Principal Component Analysis and K-means Clustering
We investigated whether the 74 participants could be classified naturally into different subtypes based on their features. We performed PCA analysis using the sklearn.decomposition PCA package and plotted the contribution of explained variance from each principal component (Fig. 3A). We found that the Elbow method found an inflection point for the cumulative explained variance after the first nine principal components, which accounted for 80.4% of the overall variance from the dataset. Hence, we decided to use the first 9 principal components to perform dimensional reduction and proceeded to investigate naturally occurring clusters using the k-means clustering algorithm. We used three metrics to identify the best-fit number of clusters to classify our dataset - Silhouette score, Elbow Method, and the Davies-Bouldin Index. Elbow method identified the biggest slope change around k = 3, which indicated that k = 3 was optimal. Davies-Bouldin Index found the smallest index for k = 3, further substantiating the validity of using k = 3. Finally, the Silhouette Score was also the highest at k = 3, which guided our decision to model our clusters with k = 3 (Fig. 3B-C).

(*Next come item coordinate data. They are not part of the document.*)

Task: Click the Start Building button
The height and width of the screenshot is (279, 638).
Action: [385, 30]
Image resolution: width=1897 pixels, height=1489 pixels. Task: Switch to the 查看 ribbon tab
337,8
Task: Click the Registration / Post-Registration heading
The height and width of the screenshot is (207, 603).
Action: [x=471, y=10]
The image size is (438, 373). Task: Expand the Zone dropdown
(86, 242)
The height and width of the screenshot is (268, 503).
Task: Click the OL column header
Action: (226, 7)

Cluster-wise Mean and Correlation across Features
For k = 3, cluster-wise mean and SEM were quantified for each of the 29 variables. 25 participants were classified under cluster A, 17 participants were classified under cluster B, and 32 participants were classified under cluster C. We ran one-way ANOVA to compare significant differences across the three clusters (Fig. 4A). The features can also be categorized into the macro-dimensions of EMA, Clinical Symptom Assessments, Passive Sensor Data, BACS Cognitive Assessment, and SFS Social Functioning Assessments. In addition to the mean and SEM, we computed probability density function via the kernel density estimation (kde) for each of the clusterwise features (Fig. 4B). This figure further showcases the distinct distributional patterns of features across the three clusters.

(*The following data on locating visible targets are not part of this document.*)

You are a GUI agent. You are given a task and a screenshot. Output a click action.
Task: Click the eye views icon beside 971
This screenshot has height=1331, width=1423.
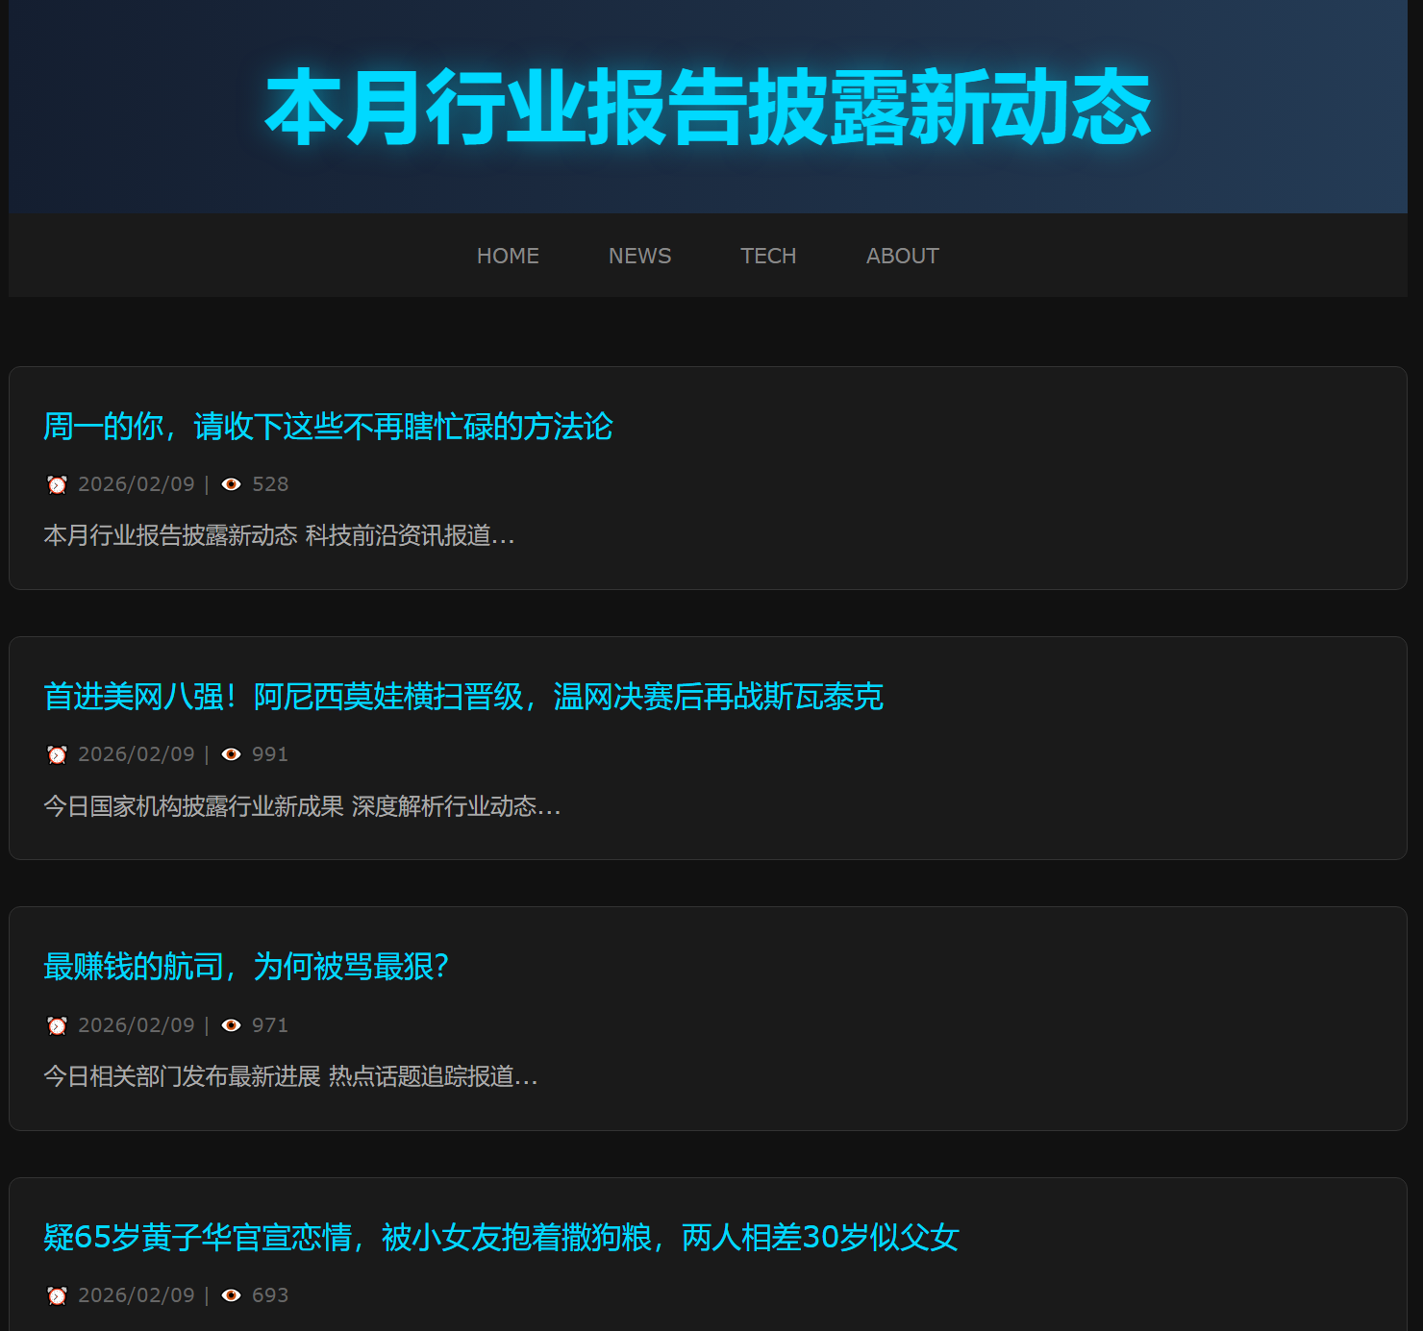point(231,1025)
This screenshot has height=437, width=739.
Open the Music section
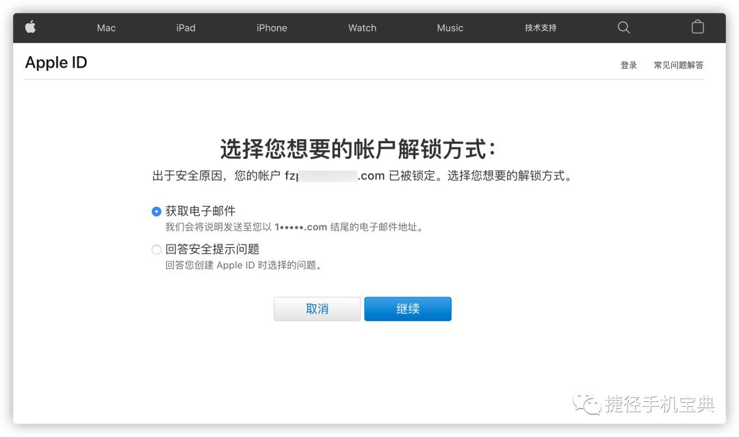click(450, 27)
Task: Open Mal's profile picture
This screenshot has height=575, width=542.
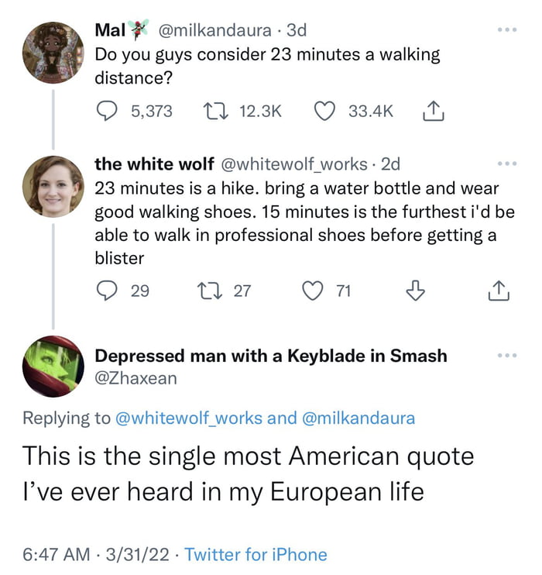Action: pyautogui.click(x=53, y=53)
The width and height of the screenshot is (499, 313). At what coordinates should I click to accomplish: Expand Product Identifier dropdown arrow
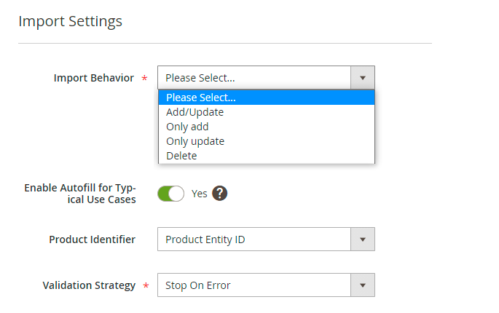pos(363,239)
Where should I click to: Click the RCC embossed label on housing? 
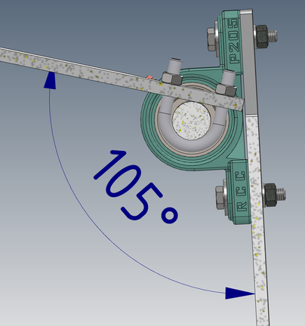(242, 191)
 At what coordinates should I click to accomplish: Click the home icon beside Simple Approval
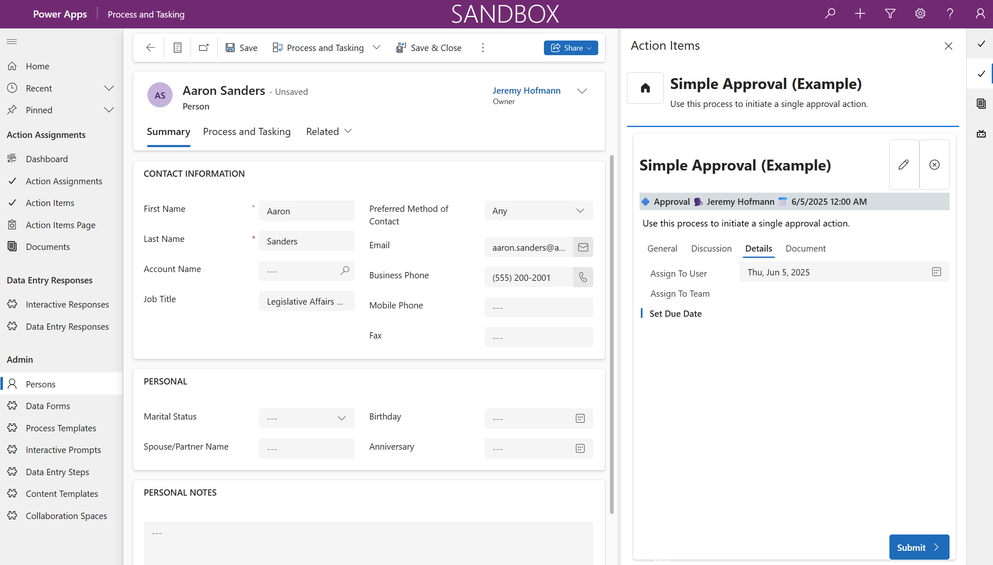tap(645, 88)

Partial Correlation Calculation
Partial correlation measures the degree of association between two variables, with the effect of a set of controlling variables removed. When determining the numerical relationship between two variables of interest, using their correlation coefficient will give misleading results if there are other confounding variables that are numerically related to both variables of interest. This misleading information can be avoided by controlling for the confounding variable, which is done by computing the partial correlation coefficient. In order to focus on the features that were least redundant, for partial correlational analyses, we decided to omit all PANSS-related features other than PANSS Total, all BACS subdomain scores other than the BACS Composite, and all SFS subdomain scores other than the SFS Composite scores. This yielded a total of 13 features instead of 29, which we use to focus on independent sources of input for the correlational explorations. Based on the partial correlation at the significance level of p = 0.05, we found 5 significant partial correlations for cluster A, 6 for cluster B, and 5 for cluster C (Fig. 5A-C).

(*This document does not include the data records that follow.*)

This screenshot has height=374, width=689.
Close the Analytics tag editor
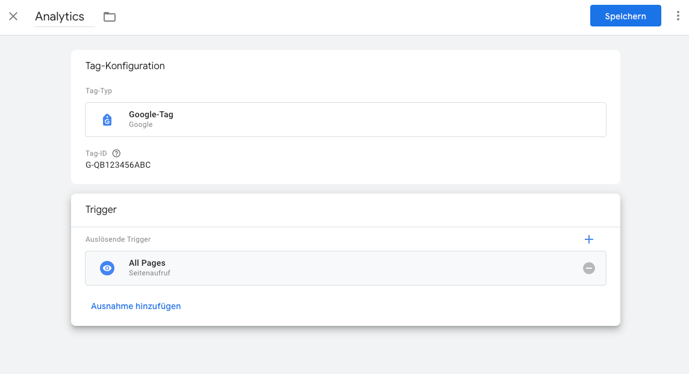coord(13,17)
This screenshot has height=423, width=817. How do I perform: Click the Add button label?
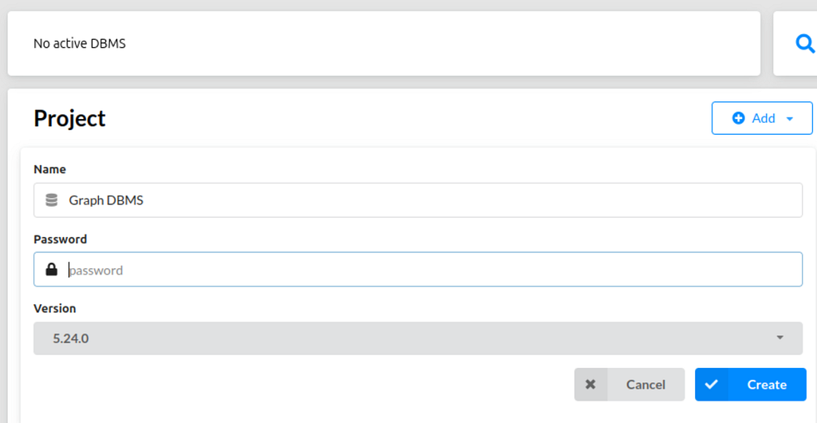pyautogui.click(x=764, y=118)
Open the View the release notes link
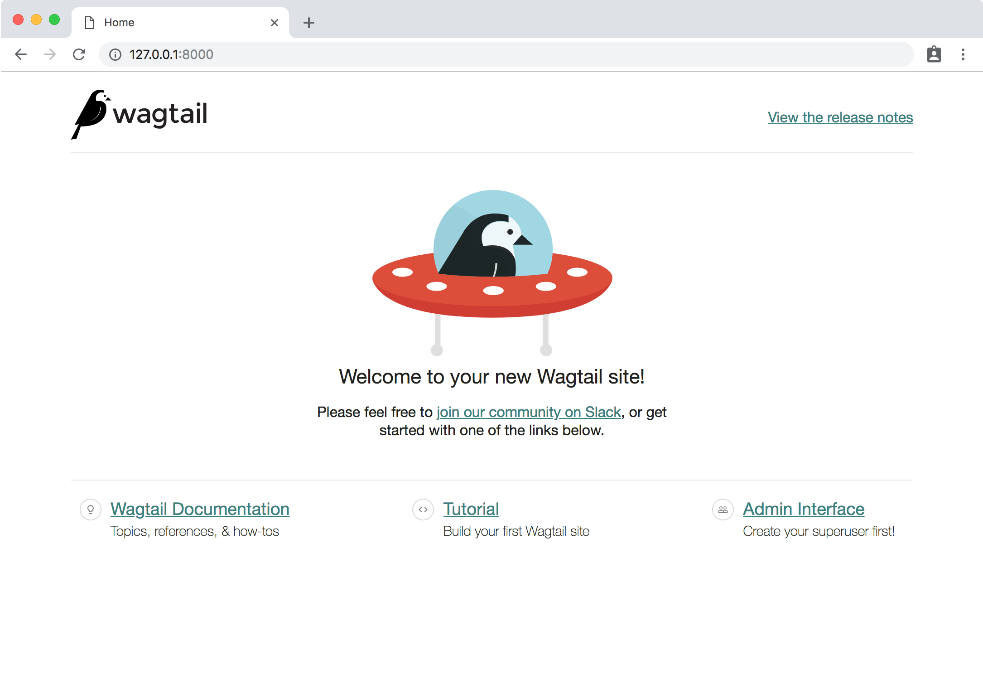Viewport: 983px width, 680px height. pos(840,117)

Difference of Partial Correlations via the Fisher r-to-Z transformation
Using the Fisher r-to-z transformation, we calculate a value of z that can be applied to assess the significance of the difference between two partial correlation coefficients (ra and rb) found in two clusters of comparison. If ra is greater than rb, the resulting value of z will have a positive sign; if ra is smaller than rb, the sign of z will be negative. Based on the two-tailed Z-test, we noted the significant Z-score difference (at p = 0.05) on each of the cluster-to-cluster difference heatmap (Fig. 6).